*Required work*. If a line contains "Choose the Eyedropper", it is the last one to write out; begin with the first line of the records and copy each exactly.

*Records for the exercise*.

^^^^

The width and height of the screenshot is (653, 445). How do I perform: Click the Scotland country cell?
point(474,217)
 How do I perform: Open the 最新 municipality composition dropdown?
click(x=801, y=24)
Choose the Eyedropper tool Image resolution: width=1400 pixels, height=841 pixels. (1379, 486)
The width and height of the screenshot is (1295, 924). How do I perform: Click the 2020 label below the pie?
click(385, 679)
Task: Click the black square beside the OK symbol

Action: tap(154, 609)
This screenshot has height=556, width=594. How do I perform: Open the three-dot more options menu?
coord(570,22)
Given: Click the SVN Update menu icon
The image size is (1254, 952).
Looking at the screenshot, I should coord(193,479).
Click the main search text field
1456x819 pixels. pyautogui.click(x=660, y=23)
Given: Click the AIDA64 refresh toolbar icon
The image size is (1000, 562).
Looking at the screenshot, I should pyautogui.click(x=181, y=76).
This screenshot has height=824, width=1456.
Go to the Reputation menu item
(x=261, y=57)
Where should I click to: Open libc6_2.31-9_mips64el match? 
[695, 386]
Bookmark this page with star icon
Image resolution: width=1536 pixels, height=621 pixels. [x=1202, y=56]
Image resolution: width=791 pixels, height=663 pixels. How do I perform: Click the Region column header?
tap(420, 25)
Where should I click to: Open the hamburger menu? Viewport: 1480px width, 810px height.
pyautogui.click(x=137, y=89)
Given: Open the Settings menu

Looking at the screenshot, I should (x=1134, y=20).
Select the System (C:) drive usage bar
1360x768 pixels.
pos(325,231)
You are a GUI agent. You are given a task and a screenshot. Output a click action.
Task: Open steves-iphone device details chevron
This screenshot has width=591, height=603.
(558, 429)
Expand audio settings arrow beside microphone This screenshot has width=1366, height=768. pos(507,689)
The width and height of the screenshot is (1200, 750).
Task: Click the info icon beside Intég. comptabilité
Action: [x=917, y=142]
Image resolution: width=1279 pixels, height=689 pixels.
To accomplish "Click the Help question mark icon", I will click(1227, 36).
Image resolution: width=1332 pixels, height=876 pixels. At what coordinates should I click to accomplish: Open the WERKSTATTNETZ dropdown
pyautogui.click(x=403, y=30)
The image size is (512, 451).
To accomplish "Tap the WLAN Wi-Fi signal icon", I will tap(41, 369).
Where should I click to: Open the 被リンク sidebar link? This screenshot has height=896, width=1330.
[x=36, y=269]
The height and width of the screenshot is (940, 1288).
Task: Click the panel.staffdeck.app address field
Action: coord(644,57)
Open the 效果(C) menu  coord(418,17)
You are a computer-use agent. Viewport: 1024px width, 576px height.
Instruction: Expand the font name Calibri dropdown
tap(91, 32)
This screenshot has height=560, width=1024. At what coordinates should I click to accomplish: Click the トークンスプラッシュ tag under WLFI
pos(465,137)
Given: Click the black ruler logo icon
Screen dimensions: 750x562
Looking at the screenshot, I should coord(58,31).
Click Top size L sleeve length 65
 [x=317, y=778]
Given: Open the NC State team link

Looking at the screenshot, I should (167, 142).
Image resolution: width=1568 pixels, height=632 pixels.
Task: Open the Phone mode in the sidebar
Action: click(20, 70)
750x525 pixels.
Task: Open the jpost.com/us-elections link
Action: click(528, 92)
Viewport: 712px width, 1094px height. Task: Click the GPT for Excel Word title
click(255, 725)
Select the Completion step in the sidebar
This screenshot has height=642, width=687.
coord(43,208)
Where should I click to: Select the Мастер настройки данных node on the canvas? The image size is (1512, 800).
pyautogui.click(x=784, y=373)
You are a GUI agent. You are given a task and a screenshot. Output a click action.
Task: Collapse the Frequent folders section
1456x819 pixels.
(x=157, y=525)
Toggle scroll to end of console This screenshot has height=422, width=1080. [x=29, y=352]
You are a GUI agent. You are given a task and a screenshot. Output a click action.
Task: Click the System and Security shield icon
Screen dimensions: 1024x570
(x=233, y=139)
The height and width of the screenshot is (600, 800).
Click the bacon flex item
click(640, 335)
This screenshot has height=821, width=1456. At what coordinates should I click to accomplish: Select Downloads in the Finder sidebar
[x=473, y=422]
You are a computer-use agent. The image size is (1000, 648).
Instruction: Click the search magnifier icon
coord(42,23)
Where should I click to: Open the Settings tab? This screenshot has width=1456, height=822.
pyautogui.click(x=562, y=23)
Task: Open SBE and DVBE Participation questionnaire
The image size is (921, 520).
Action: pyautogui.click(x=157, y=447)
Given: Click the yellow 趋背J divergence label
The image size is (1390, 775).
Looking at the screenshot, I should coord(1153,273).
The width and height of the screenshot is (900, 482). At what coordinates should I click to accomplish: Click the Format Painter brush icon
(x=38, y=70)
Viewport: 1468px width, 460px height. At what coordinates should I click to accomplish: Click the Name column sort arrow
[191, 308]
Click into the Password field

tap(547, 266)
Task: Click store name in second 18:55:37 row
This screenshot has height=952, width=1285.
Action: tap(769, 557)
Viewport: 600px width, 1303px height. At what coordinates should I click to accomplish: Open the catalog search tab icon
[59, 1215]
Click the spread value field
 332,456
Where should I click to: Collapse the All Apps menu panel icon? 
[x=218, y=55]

^^^^

*Exercise output*.
The width and height of the screenshot is (653, 445). How do I perform: Click the Scotland country cell?
point(474,217)
 How do I perform: Open the 最新 municipality composition dropdown?
click(x=801, y=24)
Choose the Eyedropper tool Image resolution: width=1400 pixels, height=841 pixels. (1379, 486)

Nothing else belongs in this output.